On a également toutes les pathologies en lien avec l’addictologie. L’arrivée en prison induit pour la plupart des substances, un sevrage qui n’est pas volontaire de la part du patient. C’est une prison en charge spécifique à mettre en place. La dernière chose ça va être la traumatologie de manière générale parce qu’ils jouent au foot par exemple. Ce qui est une certitude, c’est que les pathologies psychiatriques sont sur-représentées en prison. 

Une consultation pour dorsalgie. Crédit photo : Adrien Morcuende

L’accès au soin en détention est-il identique à l’extérieur ?

C’est notre mission de pouvoir assurer un soin identique à la population générale. L’accès au soin, à l’heure actuelle, est-ce qu’il est identique ? Tout dépend de quel accès au soin on parle. Sur l’accès au soin à l’intérieur de la détention, qui ne nécessite pas d’accès à l’extérieur, j’aurais tendance à dire que oui parce que même dehors, c’est difficile. Le sous-effectif médical existe partout. 

Pour ce qui est des soins à l’hopital, l’administration pénitentiaire souffre elle aussi d’un sous-effectif assez important et donc l’extraction vers l’hôpital peut être compliquée, avec une nécessité de reprogrammer régulièrement des rendez-vous, voire de les annuler. Parfois, l’accès aux soins, qui pourrait prendre quelques semaines si on est à l’extérieur, peut prendre quelques mois voire plus d’un an pour des patients qu’on est obligés de reprogrammer quatre, cinq fois. 

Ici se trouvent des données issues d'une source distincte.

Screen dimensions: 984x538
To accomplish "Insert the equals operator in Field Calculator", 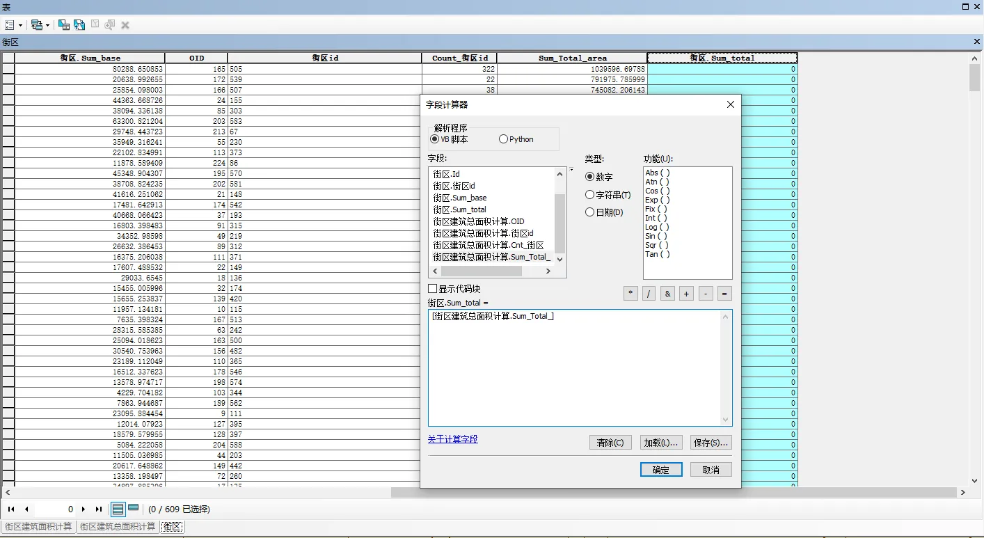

Vous avez suffisamment de moyens pour faire face à la demande au sein la prison (qui compte 800 détenus pour 430 places) ?

On a besoin de plus de monde parce que nos missions sont très nombreuses et que c’est important de pouvoir toutes les faire. Après, il y a mon regard aussi de médecin qui a fait de la médecine de ville et de citoyenne qui se dit que c’est compliqué partout.